EXTENT-2016: Machine Learning and Software Testing

Exactpro is an open access quality assurance branch of the London Stock Exchange Group.

Exactpro employs over 360 people and is mostly focused on software testing. We build software to test software and this article is focused on machines that test. But what about machines that think? Should software testers be concerned about machine learning?

Advances in data analysis and artificial intelligence rapidly change the world around us. The presence of machines that think will soon affect all industries, processes and occupations.

Computers can recognize a cat on the screen. Why can't they recognize a bug in the code or an anomaly in inbound messages? An algo can control a real car. Surely, it can control the test environment, independently deploy software and perform a check for red flags. They say that there is not a single presentation on the subject without a killer-robot picture.

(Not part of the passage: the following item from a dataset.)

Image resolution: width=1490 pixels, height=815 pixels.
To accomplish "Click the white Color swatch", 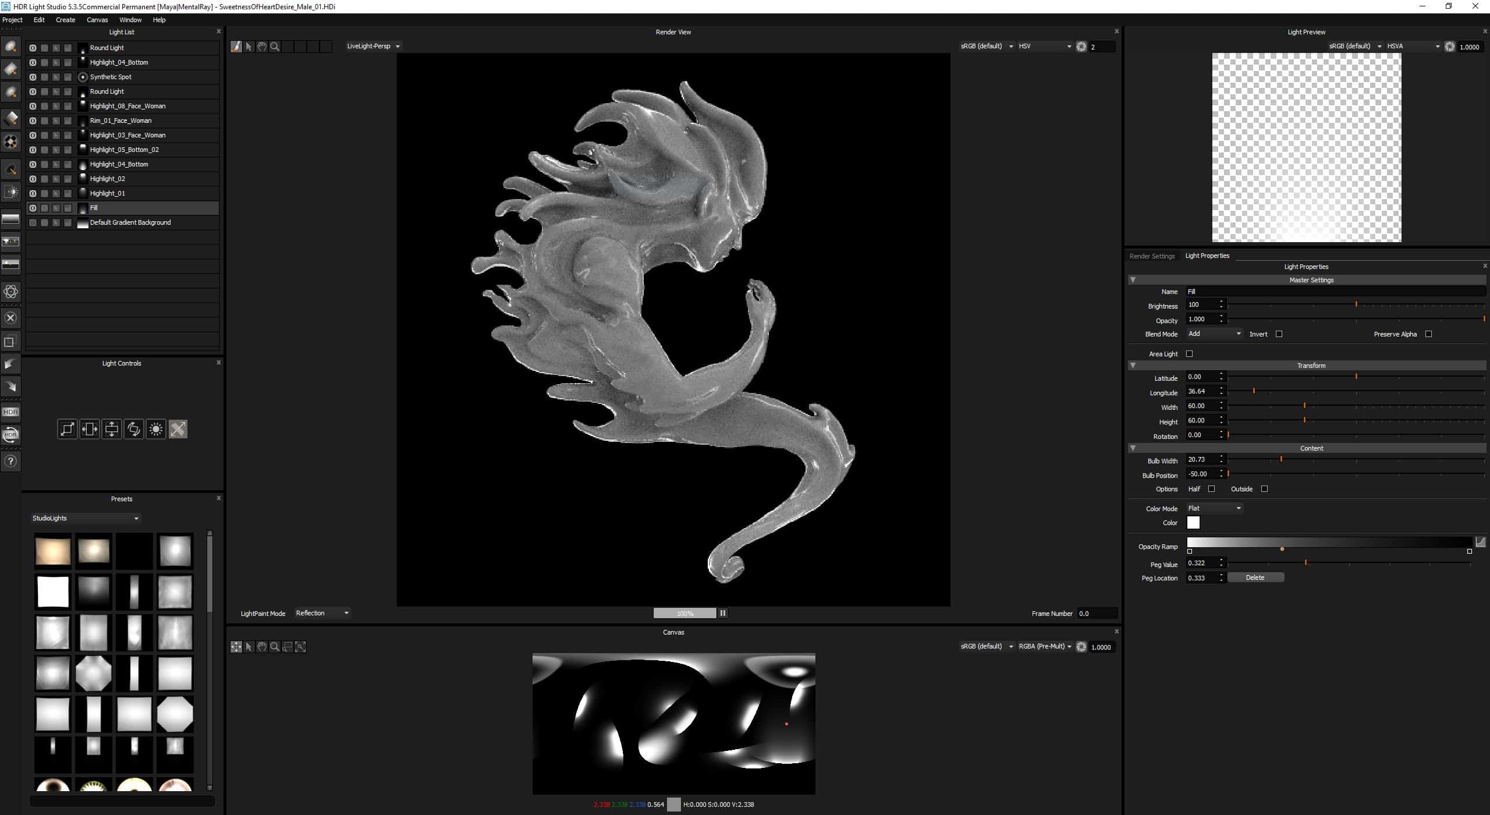I will pyautogui.click(x=1193, y=523).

On the other hand, there are people who relentlessly torture software, break it and criticize it, subject it to ruthless procedures like soak and negative testing, and sometimes even prevent it from being released into the Wild. How do we call these people? Butchers? Murderers? No, they are called Software Testers.

Machines were created by the humans to make life easier. One day software will take over the world. When that day comes, will there be any particular category of people who will be considered war criminals by our new robot overlords? Certainly. So it is not just a question of losing your job, and death might not be our biggest concern after everything we have done to software.


But let's be more optimistic. What can we do to bring this bright moment forward? As there are four fingers on these hands below, there are four points that are worth bringing up:

  • Software development life cycle

  • Key enablers for machine learning in testing

  • An approach to improve the test libraries

  • Challenges with real-time systems

Software development lifecycle normally starts with defining the Requirements, followed by elaborating Design and Code and ends in detecting Software Bugs. However, there is one rigorous process in-between and that is called Magic.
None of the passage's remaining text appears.